— TEXTE CITÉ —
+-------+

Amsterdam, l’australienne

C’était un drôle de jour, enfin, un mauvais jour s’il peut y en avoir, de ceux dont on sait qu’ils seront stériles car inféodés à la loi des deux chiffres.

Je n’attendais rien, sinon…
Bref, je repars de ce building hi-tech, direction l’aéroport d’Amsterdam, Schipol je crois, imprononçable pour un latin.

J’étais très largement à l’heure, plus d’une heure d’avance, j’en profite pour me connecter en wifi, j’adore cette idée d’être connecté, hop! Comme çà, dans un lieu imprévu, et miracle çà marche.

Petit message, au passage.

Puis, maaaaaaahaaa! Mais je vais être juste là maintenant!

+-------+

— EXTRAIT DES DONNÉES —
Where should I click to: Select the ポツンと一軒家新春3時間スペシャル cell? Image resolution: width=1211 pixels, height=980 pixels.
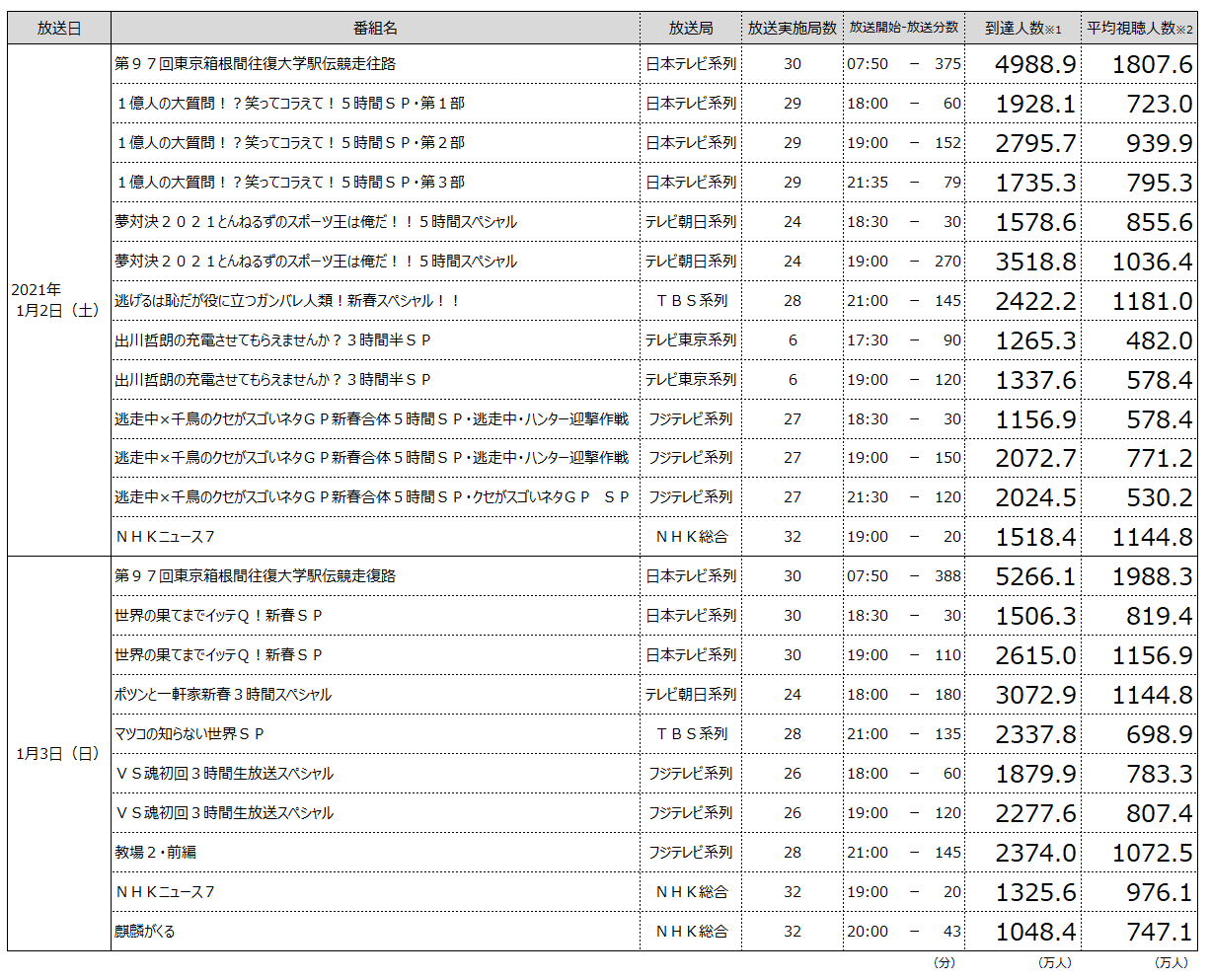coord(375,695)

+-------+

D'après le récit sur Amsterdam, pourquoi la personne qui raconte en profite-t-elle pour se connecter au wifi de l'aéroport ? Répondez en une à trois phrases.

— RÉPONSE ATTENDUE —
Elle arrive très largement à l'heure, avec plus d'une heure d'avance, et utilise ce temps pour se connecter. Elle dit aussi adorer l'idée d'être connectée ainsi, dans un lieu imprévu.